The Institute of Advanced Motorists has published its new manifesto for road safety across the UK. One of the key areas they have covered in their manifesto is the idea that rural roads should be included on the current driving tests. They are concerned that many accidents occur on rural roads and at high speeds. Most young people won’t have any experience of driving on such roads until they find themselves on them having passed their tests elsewhere.
The chairman of the Institute, Alistair Cheyne, stated that over 5,500 young people were killed or received severe injuries that changed their lives – and all within the last five years. He is calling for more steps to be taken to ensure young lives are not put at risk or lost each year.

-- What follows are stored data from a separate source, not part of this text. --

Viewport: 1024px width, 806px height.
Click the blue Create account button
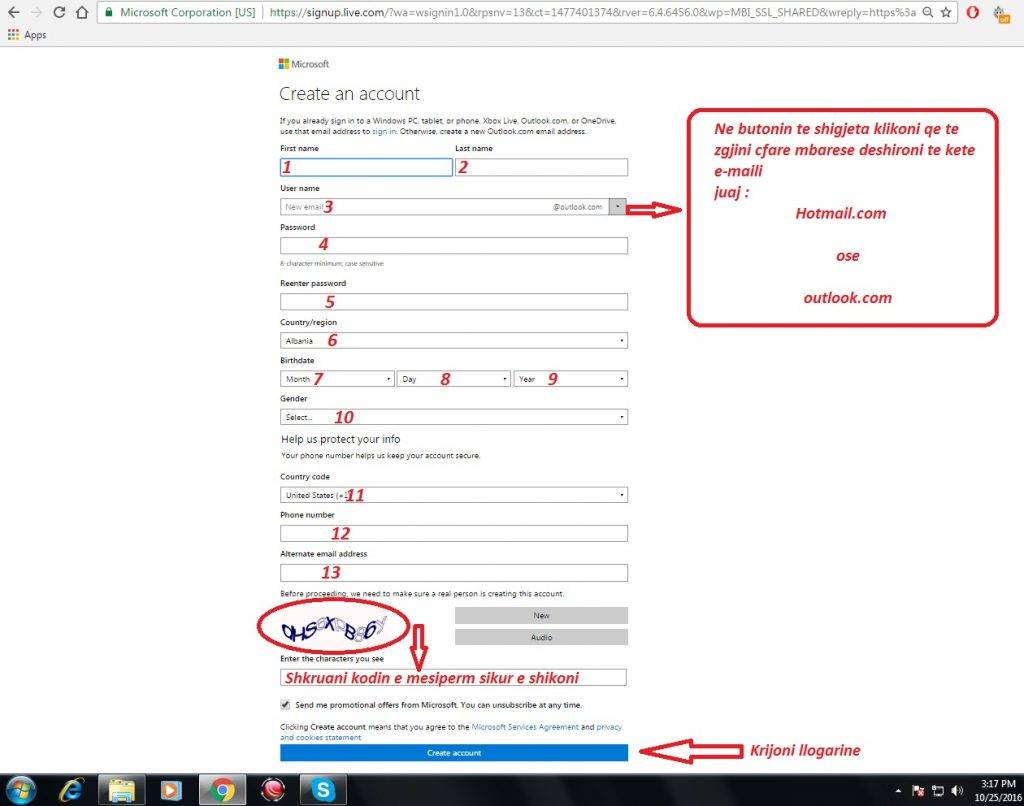click(x=454, y=753)
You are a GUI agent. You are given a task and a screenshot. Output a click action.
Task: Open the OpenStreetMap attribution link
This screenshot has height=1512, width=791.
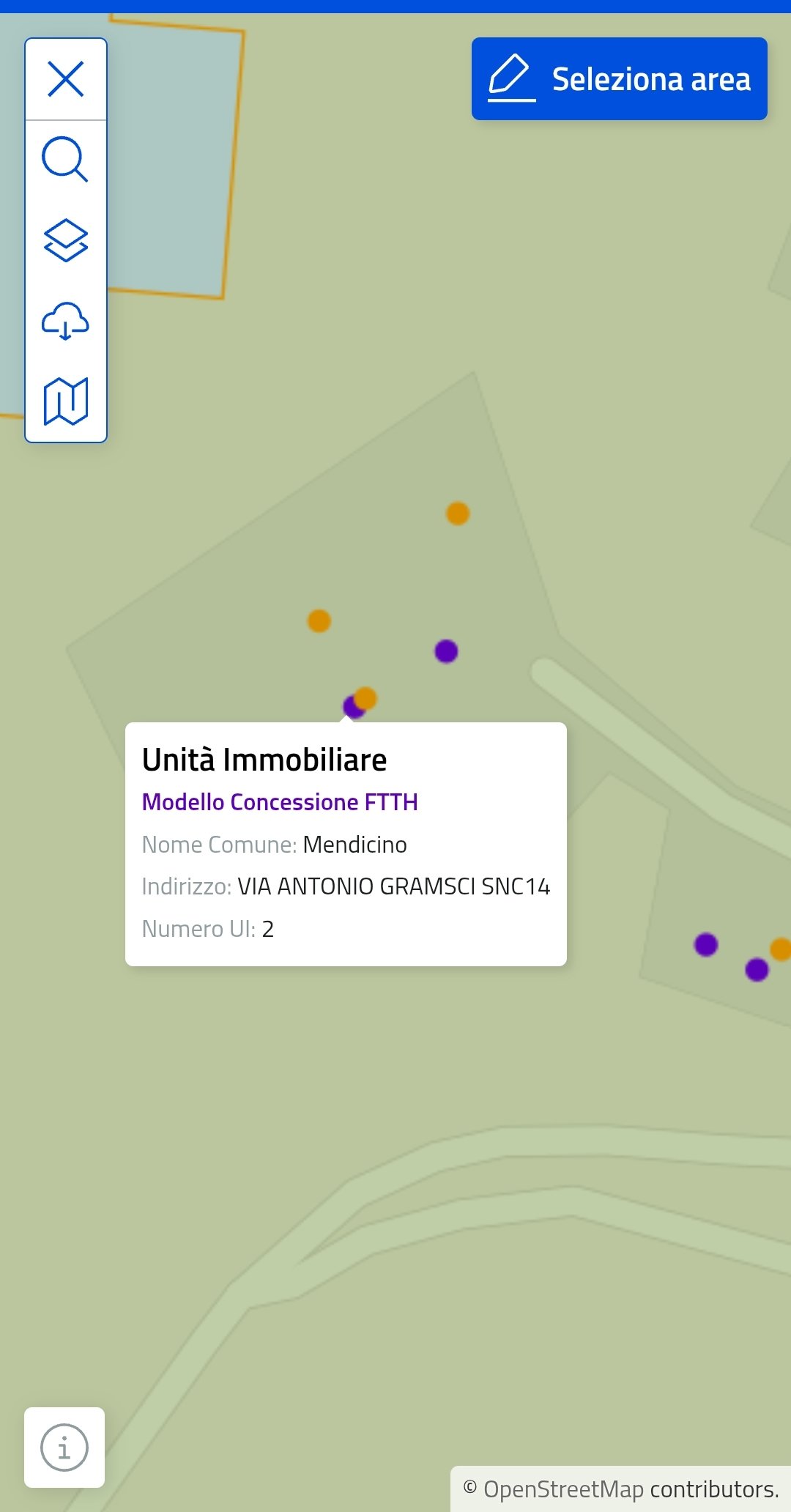click(562, 1489)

Another of the steps the Institute suggests is to make road safety an obligatory part of the national curriculum in schools. The idea is to ensure children know about the importance of road safety and what it means – possibly long before they ever get behind the wheel of a car. If these measures were taken up they could have a profound and positive effect in the future.

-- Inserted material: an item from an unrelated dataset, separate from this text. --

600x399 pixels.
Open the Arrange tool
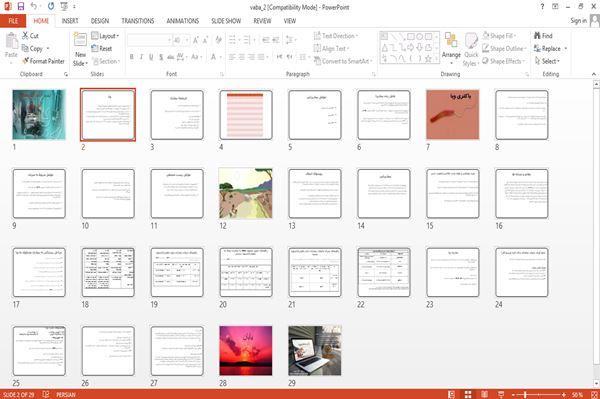click(451, 47)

Would earlier and better education mean fewer accidents?
This is certainly the hope, and there is every chance it would be the case in reality too. Improved driving behaviour among all drivers would certainly lead to a drop in the number of accidents we see on our roads.
It would never reduce them to zero but it could make a huge difference. Young drivers must begin driving with the knowledge and experience that can help prevent them from having accidents in the first place. Many skills come with experience but there are opportunities for driving tests to be more involved and comprehensive, as stated here.